Note-se que esta é a minha interpretação, resumida em termos o mais simples possível, que pode seguramente ser contestada por qualquer um que tenha conhecimentos profundos de Física Teórica e de Tecnologia dos Materiais, mas que penso poderá ajudar quem lê este artigo a compreender um pouco melhor o que está por detrás dos aspectos de desempenho sobre os quais me irei debruçar um pouco mais adiante. Isto manifestando-me desde já disponível para aceitar qualquer contribuição que me seja enviada e permita melhorar a descrição que trouxe a terreiro. Como eu disse a Garth Powell numa das nossas conversas, é sempre um prazer aprender algo novo na vida.
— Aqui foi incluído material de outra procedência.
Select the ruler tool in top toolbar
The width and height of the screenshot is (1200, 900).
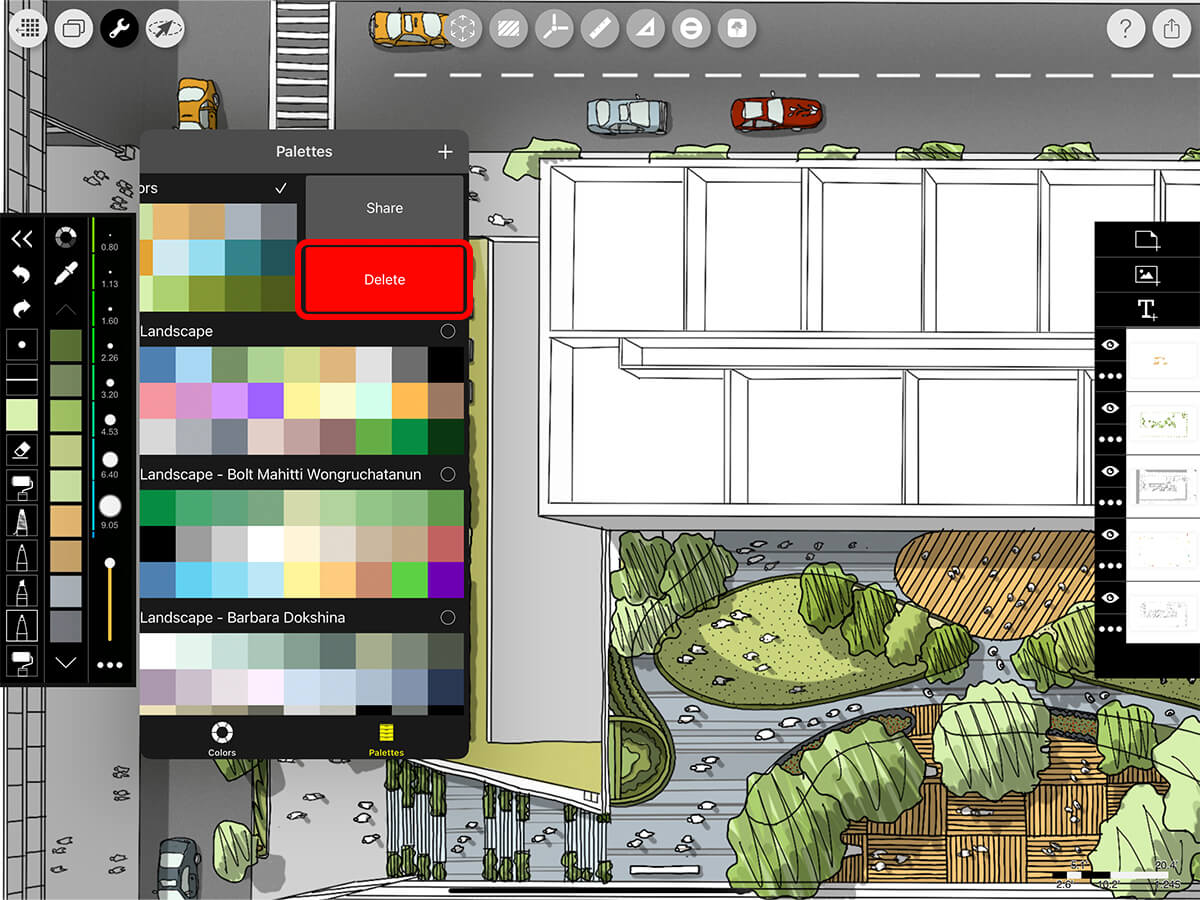coord(599,28)
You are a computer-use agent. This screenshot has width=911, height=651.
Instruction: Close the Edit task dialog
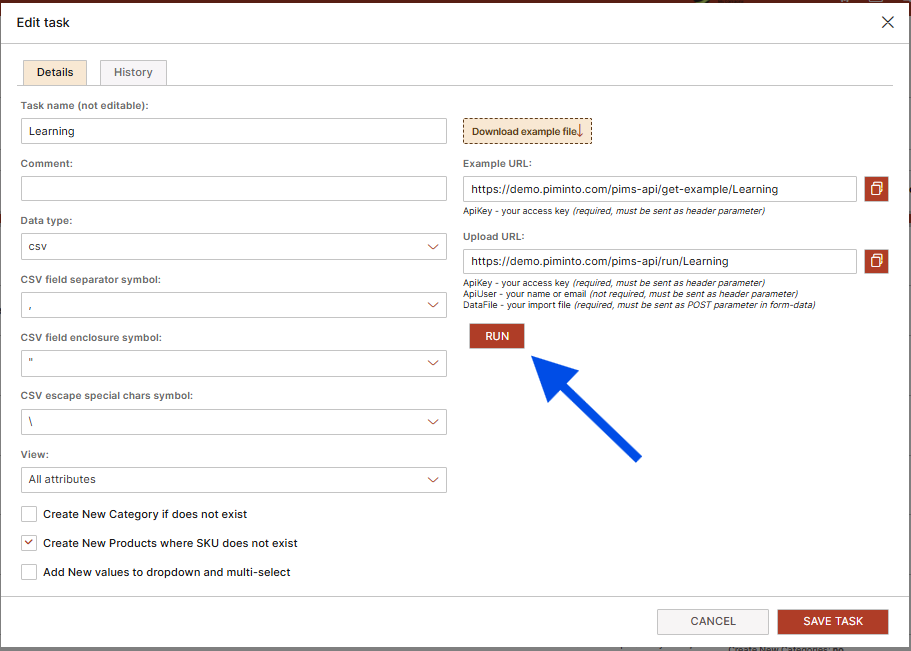point(887,22)
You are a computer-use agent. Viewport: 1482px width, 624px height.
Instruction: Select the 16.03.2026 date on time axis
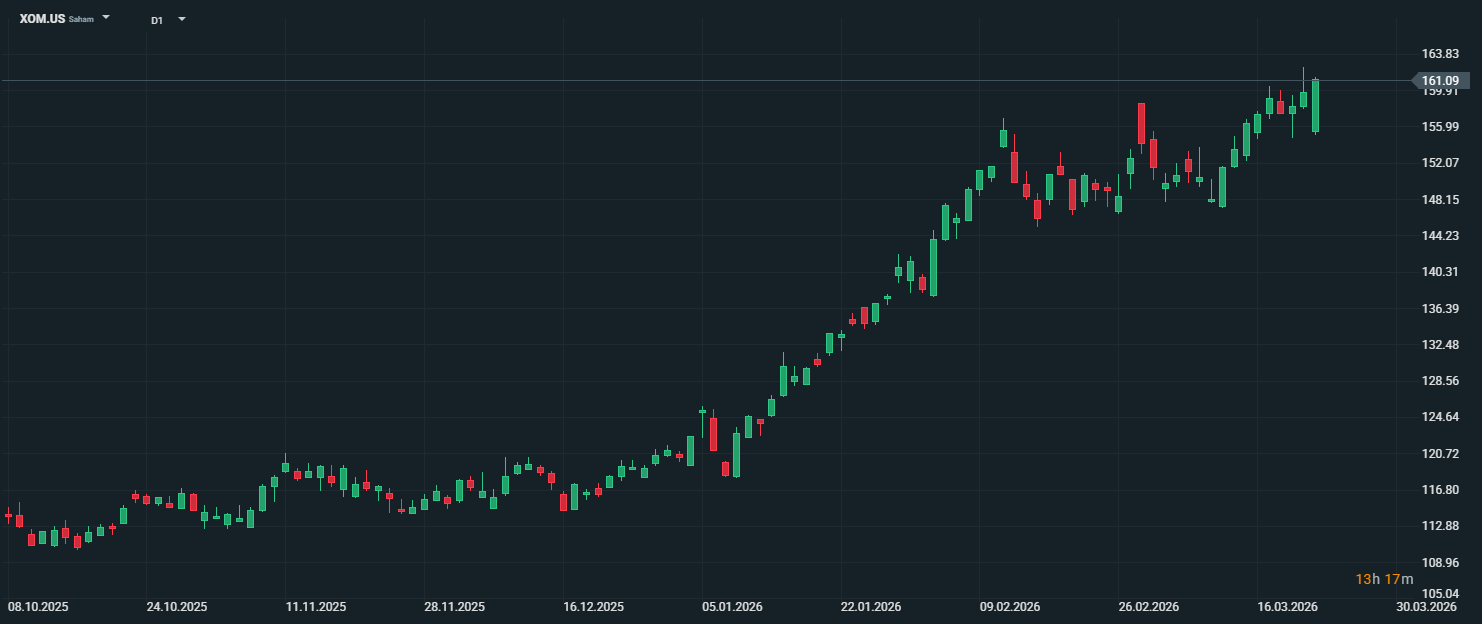[1288, 607]
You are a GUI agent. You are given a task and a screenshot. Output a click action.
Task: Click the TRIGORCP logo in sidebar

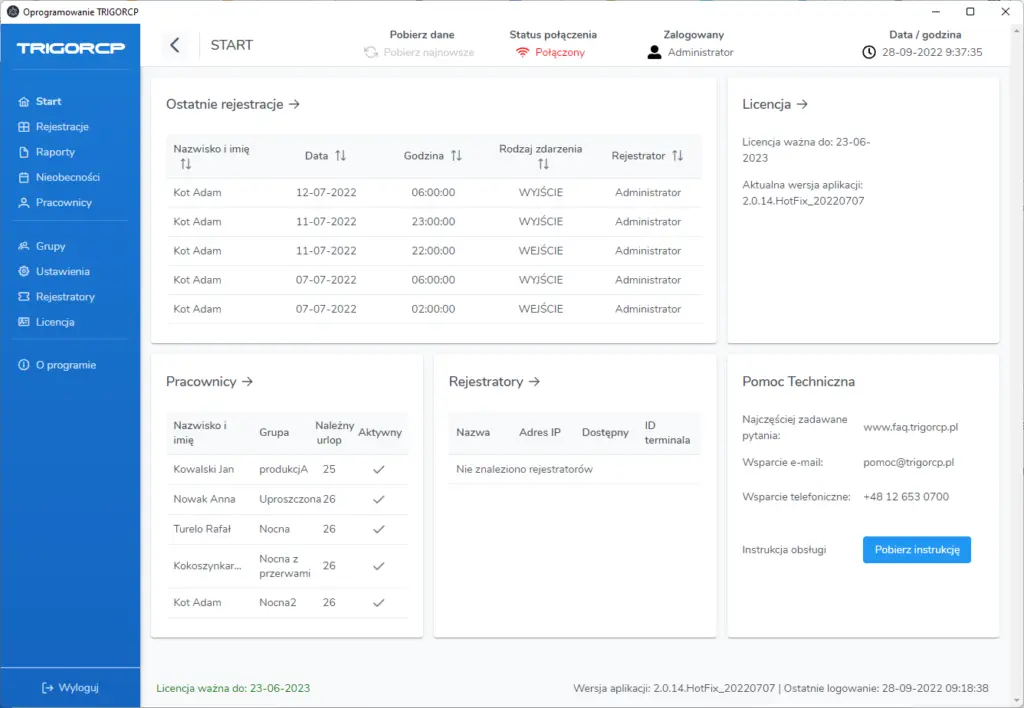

Voltemos então às duas criaturas míticas que tive aqui em casa. O ThunderBird e o FireBird, tal como já dei a entender, têm uma estrutura idêntica: três cabos independentes transportam o sinal entre as duas fichas XLR de alta qualidade, com uma caixa independente que contém uma bateria e um multiplicador de tensão para aplicar uma polarização de 72 V entre o dieléctrico e a blindagem, a qual está apenas ligada o lado da fonte. Os conectores XLR são de altíssima qualidade sendo a esturra exterior revestida com cobre de elevada pureza para melhorar a blindagem, e os contactos de cobre vermelho com uma camada superior de prata. As diferenças principais assentam na utilização de condutores de cobre PSS no caso do FireBird e de cobre PSC+ no ThunderBird. O dieléctrico é definido a partir de tubos de Propileno / Etileno fluorado separados por ar do condutor central, e as tecnologias de polarização e «formação» do dieléctrico são a Zero-Tech e a DBS, com a blindagem exterior a ser construída a partir de uma malha de grafeno.